Researchers have identified a 'biological clock' in the ear that controls how well hearing damage may heal, a finding that may help develop new treatments for people with hearing disabilities.
The study may also explain why we have different levels of noise sensitivity during different times of the day.
Important body functions, such as sleep, the immune system, and hormone levels are controlled by a biological circadian clock.
Now researchers at Karolinska Institutet in Sweden have discovered that there is also a biological clock in the hearing organ, the cochlea, controlled by genes known to regulate circadian rhythms.
One of these genes was found to cycle in the cochlea from mice over several days in a pattern that followed the hours of the day, researchers said.
By measuring the activity of the auditory nerve, they found that mice exposed to moderate noise levels during the night suffered from permanent hearing damages while mice exposed to similar noise levels during the day did not.
The ability to heal after hearing damage was therefore linked to the time of day during which the noise damage occurred, and here the ear's circadian clock played an important role.

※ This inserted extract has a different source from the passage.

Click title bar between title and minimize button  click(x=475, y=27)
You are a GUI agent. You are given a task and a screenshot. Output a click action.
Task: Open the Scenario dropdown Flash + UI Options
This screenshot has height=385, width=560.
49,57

It is known that the production of the growth hormone, BDNF, Brain-derived neurotrophic factor, known to protect auditory nerve cells, fluctuates throughout the day.
When mice were exposed to noise during daytime, their concentration of BDNF in the ear increased, which protected them from permanent hearing damage. This protective response was absent at night time.

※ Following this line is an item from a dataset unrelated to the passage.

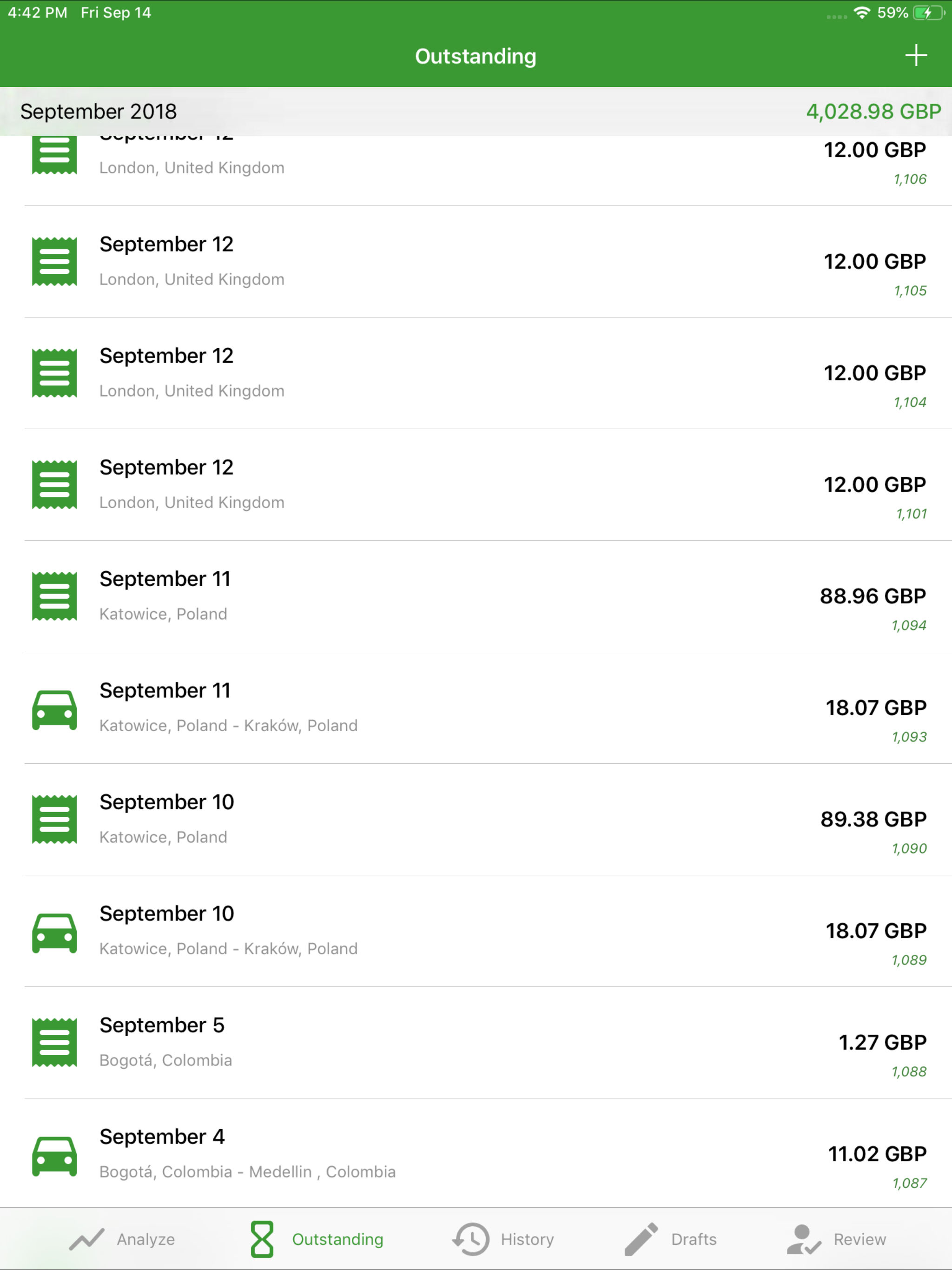Open the Analyze tab
The height and width of the screenshot is (1270, 952).
[121, 1239]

However, researchers succeeded in tricking the mice's ear clocks in an experiment where they exposed mice to noise at night while stimulating BDNF at the same time.

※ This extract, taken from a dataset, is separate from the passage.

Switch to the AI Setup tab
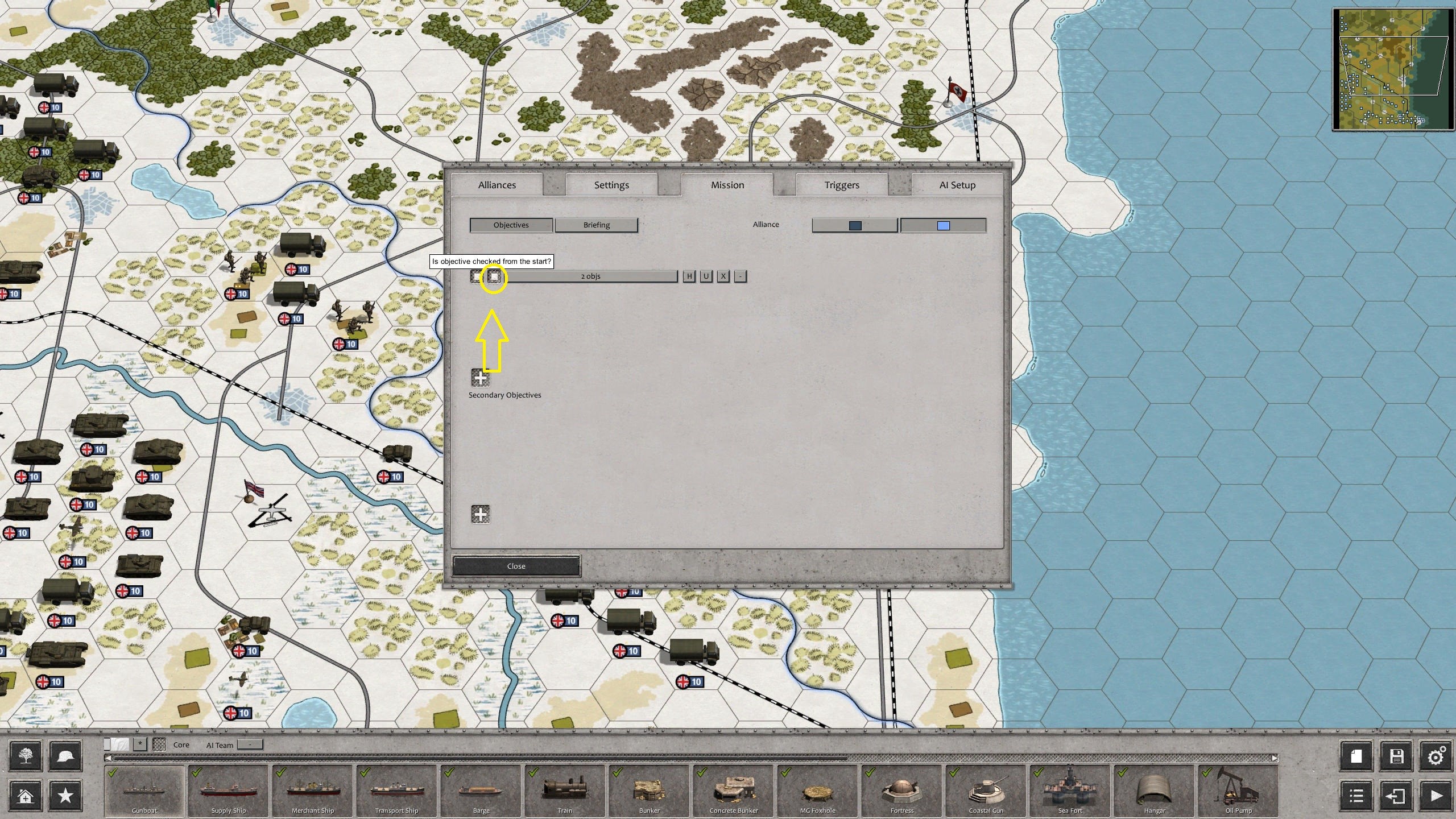1456x819 pixels. click(957, 185)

Mice were then protected from permanent hearing loss as their auditory nerve cells successfully recovered from noise injury.
"This fundamental discovery opens up an entirely new field of research and reveals some of the mysteries behind the unfamiliar auditory functions," said Barbara Canlon, professor of auditory physiology at the Department of Physiology and Pharmacology at Karolinska Institutet.
The study was published in the journal Current Biology.